• Work item:
Return every entry in the listing word for word.

• Source material:
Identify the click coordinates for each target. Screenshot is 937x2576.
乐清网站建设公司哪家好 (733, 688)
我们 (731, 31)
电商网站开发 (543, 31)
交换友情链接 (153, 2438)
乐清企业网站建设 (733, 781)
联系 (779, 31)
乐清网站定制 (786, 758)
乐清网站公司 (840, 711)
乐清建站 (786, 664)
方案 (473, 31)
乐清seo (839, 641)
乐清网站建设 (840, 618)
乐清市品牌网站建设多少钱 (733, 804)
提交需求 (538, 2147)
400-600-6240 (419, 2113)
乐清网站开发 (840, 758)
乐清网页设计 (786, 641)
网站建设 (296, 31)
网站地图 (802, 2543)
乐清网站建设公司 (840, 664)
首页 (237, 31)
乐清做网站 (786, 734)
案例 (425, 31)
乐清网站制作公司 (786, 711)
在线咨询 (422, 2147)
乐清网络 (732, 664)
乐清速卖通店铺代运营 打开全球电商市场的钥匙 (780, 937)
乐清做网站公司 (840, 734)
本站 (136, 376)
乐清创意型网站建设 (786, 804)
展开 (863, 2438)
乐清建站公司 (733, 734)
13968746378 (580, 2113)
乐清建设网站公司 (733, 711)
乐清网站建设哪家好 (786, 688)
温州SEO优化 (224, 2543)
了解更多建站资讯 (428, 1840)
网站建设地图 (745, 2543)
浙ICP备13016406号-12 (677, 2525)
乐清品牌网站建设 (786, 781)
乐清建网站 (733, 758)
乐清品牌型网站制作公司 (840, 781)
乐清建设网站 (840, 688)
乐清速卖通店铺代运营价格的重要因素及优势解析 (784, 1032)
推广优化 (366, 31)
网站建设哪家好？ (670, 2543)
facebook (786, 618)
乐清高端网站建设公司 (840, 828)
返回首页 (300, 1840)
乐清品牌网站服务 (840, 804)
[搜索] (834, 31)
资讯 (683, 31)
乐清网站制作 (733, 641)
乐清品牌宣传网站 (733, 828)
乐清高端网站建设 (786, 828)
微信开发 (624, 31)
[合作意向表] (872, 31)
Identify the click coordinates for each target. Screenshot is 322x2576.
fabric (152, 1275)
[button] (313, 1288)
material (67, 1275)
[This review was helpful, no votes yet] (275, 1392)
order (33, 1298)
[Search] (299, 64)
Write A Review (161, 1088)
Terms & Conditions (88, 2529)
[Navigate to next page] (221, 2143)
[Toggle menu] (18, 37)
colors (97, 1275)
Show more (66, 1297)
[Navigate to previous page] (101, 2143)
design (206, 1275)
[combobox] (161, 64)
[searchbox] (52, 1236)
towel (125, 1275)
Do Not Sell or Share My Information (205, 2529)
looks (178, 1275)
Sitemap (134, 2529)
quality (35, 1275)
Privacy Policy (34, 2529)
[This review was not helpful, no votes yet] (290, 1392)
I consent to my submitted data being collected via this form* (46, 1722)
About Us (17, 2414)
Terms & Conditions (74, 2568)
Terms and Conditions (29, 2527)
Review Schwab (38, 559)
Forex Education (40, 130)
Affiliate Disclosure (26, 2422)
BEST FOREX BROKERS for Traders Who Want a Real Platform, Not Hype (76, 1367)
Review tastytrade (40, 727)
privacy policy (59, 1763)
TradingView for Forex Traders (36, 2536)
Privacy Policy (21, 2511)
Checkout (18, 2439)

• Problem solution:
Identify the click coordinates for each target. Screenshot is 937x2576.
乐清网站建设公司哪家好 (733, 688)
我们 (731, 31)
电商网站开发 (543, 31)
交换友情链接 (153, 2438)
乐清企业网站建设 (733, 781)
联系 (779, 31)
乐清网站定制 (786, 758)
乐清网站公司 (840, 711)
乐清建站 (786, 664)
方案 (473, 31)
乐清seo (839, 641)
乐清网站建设 (840, 618)
乐清市品牌网站建设多少钱 (733, 804)
提交需求 (538, 2147)
400-600-6240 (419, 2113)
乐清网站开发 (840, 758)
乐清网页设计 (786, 641)
网站建设 (296, 31)
网站地图 (802, 2543)
乐清网站建设公司 (840, 664)
首页 (237, 31)
乐清做网站 (786, 734)
案例 (425, 31)
乐清网站制作公司 (786, 711)
在线咨询 (422, 2147)
乐清网络 (732, 664)
乐清速卖通店铺代运营 打开全球电商市场的钥匙 (780, 937)
乐清做网站公司 (840, 734)
本站 (136, 376)
乐清创意型网站建设 (786, 804)
展开 (863, 2438)
乐清建站公司 (733, 734)
13968746378 (580, 2113)
乐清建设网站公司 (733, 711)
乐清网站建设哪家好 (786, 688)
温州SEO优化 (224, 2543)
了解更多建站资讯 (428, 1840)
网站建设地图 (745, 2543)
浙ICP备13016406号-12 (677, 2525)
乐清品牌网站建设 (786, 781)
乐清建网站 (733, 758)
乐清品牌型网站制作公司 (840, 781)
乐清建设网站 (840, 688)
乐清速卖通店铺代运营价格的重要因素及优势解析 (784, 1032)
推广优化 (366, 31)
网站建设哪家好？ (670, 2543)
facebook (786, 618)
乐清高端网站建设公司 (840, 828)
返回首页 (300, 1840)
乐清品牌网站服务 (840, 804)
[搜索] (834, 31)
资讯 (683, 31)
乐清网站制作 (733, 641)
乐清品牌宣传网站 (733, 828)
乐清高端网站建设 (786, 828)
微信开发 (624, 31)
[合作意向表] (872, 31)
Identify the click coordinates for each target. Screenshot is 322x2576.
fabric (152, 1275)
[button] (313, 1288)
material (67, 1275)
[This review was helpful, no votes yet] (275, 1392)
order (33, 1298)
[Search] (299, 64)
Write A Review (161, 1088)
Terms & Conditions (88, 2529)
[Navigate to next page] (221, 2143)
[Toggle menu] (18, 37)
colors (97, 1275)
Show more (66, 1297)
[Navigate to previous page] (101, 2143)
design (206, 1275)
[combobox] (161, 64)
[searchbox] (52, 1236)
towel (125, 1275)
Do Not Sell or Share My Information (205, 2529)
looks (178, 1275)
Sitemap (134, 2529)
quality (35, 1275)
Privacy Policy (34, 2529)
[This review was not helpful, no votes yet] (290, 1392)
I consent to my submitted data being collected via this form* (46, 1722)
About Us (17, 2414)
Terms & Conditions (74, 2568)
Terms and Conditions (29, 2527)
Review Schwab (38, 559)
Forex Education (40, 130)
Affiliate Disclosure (26, 2422)
BEST FOREX BROKERS for Traders Who Want a Real Platform, Not Hype (76, 1367)
Review tastytrade (40, 727)
privacy policy (59, 1763)
TradingView for Forex Traders (36, 2536)
Privacy Policy (21, 2511)
Checkout (18, 2439)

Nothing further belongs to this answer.